Until he was returned to them, they were not safe. Yet knowing that his sword, at least, was with them still, helped make her feel a little better.
My sword stays here, he had said.
It stayed there all that week, and on the Tuesday evening came another knock—this time from men of the town guard—and Jean said, “Come now, let’s go see your daddie, he’s at Captain Graeme’s house.”
Lily’s heart had leapt with hope and happiness. Her feet had all but danced across the cobbles as they’d walked, for surely this meant things were better now, and all their troubles ended. She could not fathom why the faces of the men around them were so grim, nor why Jean was so quiet, unless it was because they had to walk the town’s streets in the nighttime and, as she’d been told so often, streets were not so safe by night.
But she’d have walked through any dangers, then, to see her father.
He’d grown paler, and his face was tightly lined, but his embrace was warm and sure. He gathered Lily in his arms, his head tucked hard against her shoulder, as though somehow the few candles in the drawing room were too bright for his eyes, and he would shield them from the light.
She snuggled close against his chest, and when he told her how he’d missed her and he asked her how she’d been, she answered back with stories of her kitten, and she felt her father’s smile.
“He sounds a right wee sodjer,” he said, giving her small kitten the great compliment of calling him a soldier like himself.
“He’s growing bigger every day. Ye’ll see when ye come home.”
His arms were briefly tighter. “I’m not coming home the now, my Lily. I’ve been called away.”
They were sending him to fight the rebels, Lily thought. She shook her head against his chest. “Ye said ye were no more that kind of soldier, that they would not make ye go.”
His breath fell warm against her neck. “A soldier does not always get to choose, lass.”
“It’s not fair.”
“No.” Pushing back the curls that tumbled hot against her forehead, he half raised his head to look at her with eyes that held a brightness she had never seen before. “It is not fair, it’s not. But I would have ye smile for me, and wish me a good journey, all the same. Cannot ye do that for me?”
Lily tried. Her smile was trembly, but she tried. She only glimpsed the smile her father gave in answer, for he’d leaned in once again to kiss her forehead.
“That,” he said, “will keep your dreams sweet while I’m gone.”
Then it was Bessie’s turn, and Lily sat with Robin Moray looking through the pictures in the atlas of the world that Captain Graeme kept among his books, while in the other corner of the room her father said farewell to Bessie and to baby James and, finally, to Jean.
“Where would ye sail, if ye were able to sail anywhere?” asked Robin.
“Norway,” Lily answered, certain.
Robin raised his eyebrows. “Why is that?”
“Because that’s where Montrose went when his enemies were after him, so it must be the safest country.”
Robin said, “That is fair logic, Lily. You should join me in a study of the law. Norway it is, then.” And he turned the page to show her, in the atlas, where the map of that strange country lay, its long and jagged coastline with its ready, waiting harbors.
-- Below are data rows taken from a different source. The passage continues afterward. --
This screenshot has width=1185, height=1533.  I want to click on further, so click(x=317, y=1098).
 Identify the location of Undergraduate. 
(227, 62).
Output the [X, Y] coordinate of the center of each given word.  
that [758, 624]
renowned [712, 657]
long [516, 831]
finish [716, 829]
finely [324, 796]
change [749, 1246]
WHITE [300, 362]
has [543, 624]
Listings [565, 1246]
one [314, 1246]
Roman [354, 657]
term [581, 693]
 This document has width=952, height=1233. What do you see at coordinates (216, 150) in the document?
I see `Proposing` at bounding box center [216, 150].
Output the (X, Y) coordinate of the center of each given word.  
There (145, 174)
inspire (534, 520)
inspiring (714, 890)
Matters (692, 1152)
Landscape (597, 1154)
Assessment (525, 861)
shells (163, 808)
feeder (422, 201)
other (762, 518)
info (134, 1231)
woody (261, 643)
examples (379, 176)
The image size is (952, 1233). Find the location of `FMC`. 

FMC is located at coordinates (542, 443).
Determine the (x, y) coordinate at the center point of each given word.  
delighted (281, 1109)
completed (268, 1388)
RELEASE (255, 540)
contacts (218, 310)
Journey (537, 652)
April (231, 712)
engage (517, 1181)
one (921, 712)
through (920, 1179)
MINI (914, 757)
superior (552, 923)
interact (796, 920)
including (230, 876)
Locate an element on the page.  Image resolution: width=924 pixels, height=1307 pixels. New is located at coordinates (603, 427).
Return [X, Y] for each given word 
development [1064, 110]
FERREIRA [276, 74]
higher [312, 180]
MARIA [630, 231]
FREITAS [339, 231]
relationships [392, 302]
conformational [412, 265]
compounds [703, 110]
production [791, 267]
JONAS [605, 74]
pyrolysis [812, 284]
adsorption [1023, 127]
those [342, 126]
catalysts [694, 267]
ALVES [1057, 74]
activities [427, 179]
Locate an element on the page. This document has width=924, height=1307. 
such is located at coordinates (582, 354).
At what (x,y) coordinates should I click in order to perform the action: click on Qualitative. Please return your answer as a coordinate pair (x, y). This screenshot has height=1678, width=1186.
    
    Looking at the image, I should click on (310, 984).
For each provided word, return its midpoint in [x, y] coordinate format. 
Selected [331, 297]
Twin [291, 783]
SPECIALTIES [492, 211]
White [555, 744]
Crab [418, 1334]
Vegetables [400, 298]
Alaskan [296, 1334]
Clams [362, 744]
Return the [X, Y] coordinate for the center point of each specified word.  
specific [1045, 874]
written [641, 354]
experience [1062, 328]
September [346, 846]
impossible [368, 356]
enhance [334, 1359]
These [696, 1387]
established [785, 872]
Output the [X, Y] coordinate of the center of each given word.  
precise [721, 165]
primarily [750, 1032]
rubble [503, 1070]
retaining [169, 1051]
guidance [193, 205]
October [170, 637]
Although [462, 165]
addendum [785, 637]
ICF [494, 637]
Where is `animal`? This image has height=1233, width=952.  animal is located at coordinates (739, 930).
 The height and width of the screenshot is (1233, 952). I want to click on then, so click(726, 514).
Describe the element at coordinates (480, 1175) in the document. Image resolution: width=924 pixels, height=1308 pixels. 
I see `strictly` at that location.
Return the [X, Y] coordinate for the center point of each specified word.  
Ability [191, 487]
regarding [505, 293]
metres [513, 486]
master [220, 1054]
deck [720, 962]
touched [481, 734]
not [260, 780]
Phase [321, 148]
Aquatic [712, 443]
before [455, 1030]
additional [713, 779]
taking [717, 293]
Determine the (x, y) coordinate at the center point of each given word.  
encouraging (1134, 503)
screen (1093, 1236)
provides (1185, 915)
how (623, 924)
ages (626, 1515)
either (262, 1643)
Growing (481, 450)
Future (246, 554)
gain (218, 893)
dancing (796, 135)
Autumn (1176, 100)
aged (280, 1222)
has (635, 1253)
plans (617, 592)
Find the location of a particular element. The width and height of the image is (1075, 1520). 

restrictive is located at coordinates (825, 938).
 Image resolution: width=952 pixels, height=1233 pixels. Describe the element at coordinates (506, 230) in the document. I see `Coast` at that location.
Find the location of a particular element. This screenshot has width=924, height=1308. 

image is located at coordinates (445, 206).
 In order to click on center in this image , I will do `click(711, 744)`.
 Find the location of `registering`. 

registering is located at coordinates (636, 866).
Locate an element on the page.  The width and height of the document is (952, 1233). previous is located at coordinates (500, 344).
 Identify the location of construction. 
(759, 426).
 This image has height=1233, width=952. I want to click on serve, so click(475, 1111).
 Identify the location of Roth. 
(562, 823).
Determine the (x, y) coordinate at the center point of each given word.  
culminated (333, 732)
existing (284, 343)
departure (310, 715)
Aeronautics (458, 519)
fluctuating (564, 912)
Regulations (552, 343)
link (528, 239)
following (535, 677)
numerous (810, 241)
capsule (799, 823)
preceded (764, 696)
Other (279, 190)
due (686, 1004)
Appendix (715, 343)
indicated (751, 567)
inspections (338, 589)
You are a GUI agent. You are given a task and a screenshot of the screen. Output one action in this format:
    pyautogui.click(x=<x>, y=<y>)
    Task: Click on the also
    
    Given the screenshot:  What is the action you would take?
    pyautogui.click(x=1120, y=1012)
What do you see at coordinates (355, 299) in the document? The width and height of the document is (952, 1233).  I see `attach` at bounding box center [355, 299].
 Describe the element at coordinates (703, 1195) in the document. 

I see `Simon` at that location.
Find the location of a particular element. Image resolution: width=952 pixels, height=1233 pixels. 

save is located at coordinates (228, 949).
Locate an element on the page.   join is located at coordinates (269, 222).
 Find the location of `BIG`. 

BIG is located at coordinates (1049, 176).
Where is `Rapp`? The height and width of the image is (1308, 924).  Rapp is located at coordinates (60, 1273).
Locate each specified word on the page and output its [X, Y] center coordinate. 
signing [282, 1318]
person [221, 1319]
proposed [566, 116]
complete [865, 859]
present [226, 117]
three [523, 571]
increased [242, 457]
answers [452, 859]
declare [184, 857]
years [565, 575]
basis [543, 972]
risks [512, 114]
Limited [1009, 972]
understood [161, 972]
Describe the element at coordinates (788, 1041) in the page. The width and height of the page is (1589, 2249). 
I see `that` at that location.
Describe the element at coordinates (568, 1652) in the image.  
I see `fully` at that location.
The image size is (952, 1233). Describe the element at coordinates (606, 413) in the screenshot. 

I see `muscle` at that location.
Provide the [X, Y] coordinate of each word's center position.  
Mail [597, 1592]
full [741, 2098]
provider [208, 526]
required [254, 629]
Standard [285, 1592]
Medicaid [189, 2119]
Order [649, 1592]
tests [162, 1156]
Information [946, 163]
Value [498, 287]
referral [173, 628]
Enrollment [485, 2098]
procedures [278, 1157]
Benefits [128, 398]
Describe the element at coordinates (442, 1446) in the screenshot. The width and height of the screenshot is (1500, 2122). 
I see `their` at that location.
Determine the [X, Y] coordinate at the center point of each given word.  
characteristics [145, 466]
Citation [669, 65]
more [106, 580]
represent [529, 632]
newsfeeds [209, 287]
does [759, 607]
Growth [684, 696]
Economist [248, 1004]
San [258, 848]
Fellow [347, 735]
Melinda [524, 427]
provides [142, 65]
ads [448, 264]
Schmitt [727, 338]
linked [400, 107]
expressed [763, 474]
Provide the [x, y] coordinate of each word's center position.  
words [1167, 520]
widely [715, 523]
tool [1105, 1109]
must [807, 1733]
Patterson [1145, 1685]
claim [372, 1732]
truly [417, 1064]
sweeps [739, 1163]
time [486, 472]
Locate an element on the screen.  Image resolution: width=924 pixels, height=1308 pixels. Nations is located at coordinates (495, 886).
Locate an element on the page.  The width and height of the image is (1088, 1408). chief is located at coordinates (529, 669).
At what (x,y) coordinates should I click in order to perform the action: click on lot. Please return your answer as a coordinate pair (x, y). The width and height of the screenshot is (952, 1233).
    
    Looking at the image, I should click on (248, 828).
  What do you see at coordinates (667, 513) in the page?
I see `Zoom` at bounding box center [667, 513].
Jean was at her shoulder, then. “It’s time to go.”
Her father gave a final hug to little Bessie, who wrapped both her arms around his neck and told him, “Don’t cry, Daddie.”
He squeezed his eyes tight shut as though they pained him, and he blinked them, hard, but they were nearly dry when he hugged Lily. “Be a good girl, mind your prayers, and ye will see me, by and by.”
“I will,” she promised, wishing he were anything at all except a soldier. “I’ll pray every day, for then ye’ll come home safe, and will not die.”
His eyes filled brightly once more with the sheen of unshed tears, the line of his mouth turning downward slightly as he sought to hold it steady.
She clung to his hand. “Daddie.”
“Go, now.”
“But, Daddie…”
He looked at Jean. “Please, take them.”
Gently, Jean took Lily’s hand and loosed it from her father’s, and said, “Come, we have to leave him now.”
The walk home was the longest one that Lily could remember. It was also the first time she did not fear the dark.
For nothing waiting in the darkness could hurt her more deeply than the pain of letting go her father’s hand.